Narendra langsung menyahut, "Belum empat bulan, Kak, jadi nggak boleh cerita-cerita dulu.  Pamali kalau kata orang tua jaman dulu," kelakarnya.

"Halah! Kakak ipar kamu mana paham konsep pamali, Ren."

Narendra terkekeh, sementara Nata bersikap tidak peduli.

"Ya udah, Kak Anya tinggal dulu ya, Ren?"

Narendra mengangguk. "Makasih, Kak Anya," ujarnya sebelum Anya keluar dari ruangan itu dan menutup pintunya rapat-rapat.

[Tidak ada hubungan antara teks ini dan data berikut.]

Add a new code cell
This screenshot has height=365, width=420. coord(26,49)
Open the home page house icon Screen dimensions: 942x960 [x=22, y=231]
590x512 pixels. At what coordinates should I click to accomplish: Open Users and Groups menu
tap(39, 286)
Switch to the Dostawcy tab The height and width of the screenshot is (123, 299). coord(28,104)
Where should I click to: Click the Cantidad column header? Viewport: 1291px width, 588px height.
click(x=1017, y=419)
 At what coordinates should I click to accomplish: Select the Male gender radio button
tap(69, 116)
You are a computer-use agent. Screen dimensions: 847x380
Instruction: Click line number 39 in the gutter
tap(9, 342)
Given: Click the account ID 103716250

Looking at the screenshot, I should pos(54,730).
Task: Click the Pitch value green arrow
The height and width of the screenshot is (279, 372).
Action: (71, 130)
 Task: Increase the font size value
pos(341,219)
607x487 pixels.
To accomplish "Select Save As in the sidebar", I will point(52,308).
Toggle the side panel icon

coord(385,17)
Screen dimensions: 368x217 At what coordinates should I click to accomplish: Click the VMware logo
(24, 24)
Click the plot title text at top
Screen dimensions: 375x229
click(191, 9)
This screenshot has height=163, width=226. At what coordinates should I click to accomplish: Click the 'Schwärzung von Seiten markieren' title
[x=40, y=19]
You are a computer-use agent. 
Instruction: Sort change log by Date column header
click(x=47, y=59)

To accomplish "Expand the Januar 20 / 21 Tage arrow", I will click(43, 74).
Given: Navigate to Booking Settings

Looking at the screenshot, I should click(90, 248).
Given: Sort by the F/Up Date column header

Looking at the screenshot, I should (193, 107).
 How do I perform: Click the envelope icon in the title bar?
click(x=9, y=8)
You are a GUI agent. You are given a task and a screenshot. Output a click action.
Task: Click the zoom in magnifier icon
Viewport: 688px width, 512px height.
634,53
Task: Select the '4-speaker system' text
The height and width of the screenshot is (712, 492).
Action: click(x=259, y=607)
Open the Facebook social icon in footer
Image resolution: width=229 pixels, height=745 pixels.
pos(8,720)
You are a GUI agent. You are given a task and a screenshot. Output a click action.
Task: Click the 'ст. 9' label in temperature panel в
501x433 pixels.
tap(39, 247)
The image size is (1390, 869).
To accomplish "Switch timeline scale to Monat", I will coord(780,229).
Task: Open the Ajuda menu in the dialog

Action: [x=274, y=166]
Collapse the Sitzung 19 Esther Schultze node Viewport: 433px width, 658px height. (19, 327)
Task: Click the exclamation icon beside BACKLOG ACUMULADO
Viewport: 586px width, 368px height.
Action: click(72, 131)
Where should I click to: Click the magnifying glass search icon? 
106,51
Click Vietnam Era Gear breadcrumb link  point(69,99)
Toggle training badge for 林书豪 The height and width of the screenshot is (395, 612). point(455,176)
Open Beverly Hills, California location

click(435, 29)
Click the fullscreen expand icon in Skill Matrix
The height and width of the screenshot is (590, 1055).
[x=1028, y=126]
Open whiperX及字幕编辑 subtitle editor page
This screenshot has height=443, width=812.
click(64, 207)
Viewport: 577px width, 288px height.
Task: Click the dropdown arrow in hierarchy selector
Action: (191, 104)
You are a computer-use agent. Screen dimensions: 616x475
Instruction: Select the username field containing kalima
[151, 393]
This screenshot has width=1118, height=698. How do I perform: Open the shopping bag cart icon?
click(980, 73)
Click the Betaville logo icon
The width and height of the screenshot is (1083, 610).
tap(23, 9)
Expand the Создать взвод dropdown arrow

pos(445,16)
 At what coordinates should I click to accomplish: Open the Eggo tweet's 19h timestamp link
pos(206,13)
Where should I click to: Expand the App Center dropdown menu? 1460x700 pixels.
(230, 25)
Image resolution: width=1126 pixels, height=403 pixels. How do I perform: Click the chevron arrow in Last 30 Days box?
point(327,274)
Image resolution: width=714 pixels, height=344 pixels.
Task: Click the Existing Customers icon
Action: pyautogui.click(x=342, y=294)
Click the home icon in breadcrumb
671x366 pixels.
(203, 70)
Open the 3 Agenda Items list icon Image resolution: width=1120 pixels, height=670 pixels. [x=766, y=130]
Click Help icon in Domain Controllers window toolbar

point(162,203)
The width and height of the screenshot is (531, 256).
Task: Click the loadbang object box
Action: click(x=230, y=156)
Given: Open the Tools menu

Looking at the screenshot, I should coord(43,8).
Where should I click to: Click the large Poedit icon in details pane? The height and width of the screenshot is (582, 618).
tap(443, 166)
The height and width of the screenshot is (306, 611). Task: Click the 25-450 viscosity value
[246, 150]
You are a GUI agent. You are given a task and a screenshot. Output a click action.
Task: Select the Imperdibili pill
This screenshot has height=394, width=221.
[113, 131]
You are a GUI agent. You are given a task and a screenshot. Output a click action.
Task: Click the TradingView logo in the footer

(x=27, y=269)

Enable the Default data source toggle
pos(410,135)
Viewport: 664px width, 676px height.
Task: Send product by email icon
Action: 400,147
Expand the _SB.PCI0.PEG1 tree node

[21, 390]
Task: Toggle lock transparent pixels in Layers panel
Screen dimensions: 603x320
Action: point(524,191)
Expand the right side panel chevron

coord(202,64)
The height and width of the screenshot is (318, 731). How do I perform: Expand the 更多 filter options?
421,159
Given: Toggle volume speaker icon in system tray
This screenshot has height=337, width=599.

Sepeninggalan Anya, Nata langsung beranjak dari meja kerjanya dan menghampiri Narendra. "Duduk, Ren?" ujar Nata sambil menunjukan sofa di ruangannya. "Mau minum apa?"

"Nggak usah repot-repot, Mas. Gue datang ke sini karena ada hal penting yang harus gue bicarakan tentang Mbak Tata."

Nata mengambil tempat di hadapan Narendra. "Gue tahu apa yang mau lo bicarakan," ujarnya.

"Bagus kalau lo udah tahu maksud kedatangan gue. Itu artinya, lo juga udah tahu kalau Mbak Tata sekarang lagi hamil?" tembak Narendra tanpa perlu basa-basi.

"Tentu aja gue tahu."

"Kalau memang tahu, kenapa lo segampang itu lepasin Mbak Tata dan biarin dia pergi dari rumah?"

Helaan napas Nata yang terdengar berat, cukup meyakinkan Narendra jika keadaan pria itu tidak lebih baik dari kakaknya.

"Gue punya alasan, dan Natasha tahu kenapa gue memilih keputusan ini," jawab Nata ringkas.

"Gue nggak mau tahu permasalahan yang terjadi dalam rumah tangga kalian karena itu privasi kalian, gue cuma nggak habis pikir kenapa lo bisa semudah itu membiarkan Mbak Tata keluar dari rumah dalam keadaan hamil. Terus tujuan lo menikahi kakak gue itu untuk apa kalau akhirnya lo tinggalkan dia begitu aja? Apalagi saat dia dalam keadaan hamil."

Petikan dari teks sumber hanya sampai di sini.